● TASK INSTRUCTIONS:
Please transcribe all of the records below line by line, keeping every character unchanged.

───── INPUT FOR THIS TASK ─────

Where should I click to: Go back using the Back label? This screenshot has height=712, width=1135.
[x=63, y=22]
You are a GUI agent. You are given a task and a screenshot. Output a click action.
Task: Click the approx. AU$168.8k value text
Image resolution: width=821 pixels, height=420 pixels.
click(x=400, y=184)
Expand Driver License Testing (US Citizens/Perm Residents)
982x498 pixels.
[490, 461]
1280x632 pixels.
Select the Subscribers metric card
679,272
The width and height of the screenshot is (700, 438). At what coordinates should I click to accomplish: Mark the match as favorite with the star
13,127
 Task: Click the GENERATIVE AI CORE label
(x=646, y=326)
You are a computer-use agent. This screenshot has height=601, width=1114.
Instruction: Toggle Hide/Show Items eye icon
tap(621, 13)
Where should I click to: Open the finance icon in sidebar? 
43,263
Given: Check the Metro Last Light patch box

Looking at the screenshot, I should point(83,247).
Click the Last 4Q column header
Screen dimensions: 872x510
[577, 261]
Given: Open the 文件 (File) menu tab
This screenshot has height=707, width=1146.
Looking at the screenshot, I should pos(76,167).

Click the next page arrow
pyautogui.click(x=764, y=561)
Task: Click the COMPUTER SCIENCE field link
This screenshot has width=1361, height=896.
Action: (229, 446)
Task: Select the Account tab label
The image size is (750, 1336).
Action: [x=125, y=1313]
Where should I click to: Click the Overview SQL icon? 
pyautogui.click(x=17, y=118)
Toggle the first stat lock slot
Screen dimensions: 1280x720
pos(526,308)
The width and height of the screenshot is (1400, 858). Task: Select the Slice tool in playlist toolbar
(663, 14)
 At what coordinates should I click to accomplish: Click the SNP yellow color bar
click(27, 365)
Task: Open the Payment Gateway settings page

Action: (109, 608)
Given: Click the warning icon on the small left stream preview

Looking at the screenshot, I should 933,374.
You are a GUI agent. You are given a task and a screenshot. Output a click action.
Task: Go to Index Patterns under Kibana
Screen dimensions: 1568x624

─────

● OUTPUT OF THE EXERCISE:
Where should I click to: Go back using the Back label? This screenshot has height=712, width=1135.
[x=63, y=22]
You are a GUI agent. You are given a task and a screenshot. Output a click action.
Task: Click the approx. AU$168.8k value text
Image resolution: width=821 pixels, height=420 pixels.
click(x=400, y=184)
Expand Driver License Testing (US Citizens/Perm Residents)
982x498 pixels.
[490, 461]
1280x632 pixels.
Select the Subscribers metric card
679,272
The width and height of the screenshot is (700, 438). At what coordinates should I click to accomplish: Mark the match as favorite with the star
13,127
 Task: Click the GENERATIVE AI CORE label
(x=646, y=326)
You are a computer-use agent. This screenshot has height=601, width=1114.
Instruction: Toggle Hide/Show Items eye icon
tap(621, 13)
Where should I click to: Open the finance icon in sidebar? 
43,263
Given: Check the Metro Last Light patch box

Looking at the screenshot, I should point(83,247).
Click the Last 4Q column header
Screen dimensions: 872x510
[577, 261]
Given: Open the 文件 (File) menu tab
This screenshot has height=707, width=1146.
Looking at the screenshot, I should pos(76,167).

Click the next page arrow
pyautogui.click(x=764, y=561)
Task: Click the COMPUTER SCIENCE field link
This screenshot has width=1361, height=896.
Action: (229, 446)
Task: Select the Account tab label
The image size is (750, 1336).
Action: [x=125, y=1313]
Where should I click to: Click the Overview SQL icon? 
pyautogui.click(x=17, y=118)
Toggle the first stat lock slot
Screen dimensions: 1280x720
pos(526,308)
The width and height of the screenshot is (1400, 858). Task: Select the Slice tool in playlist toolbar
(663, 14)
 At what coordinates should I click to accomplish: Click the SNP yellow color bar
click(27, 365)
Task: Open the Payment Gateway settings page

Action: (109, 608)
Given: Click the warning icon on the small left stream preview

Looking at the screenshot, I should 933,374.
You are a GUI agent. You are given a task and a screenshot. Output a click action.
Task: Go to Index Patterns under Kibana
Screen dimensions: 1568x624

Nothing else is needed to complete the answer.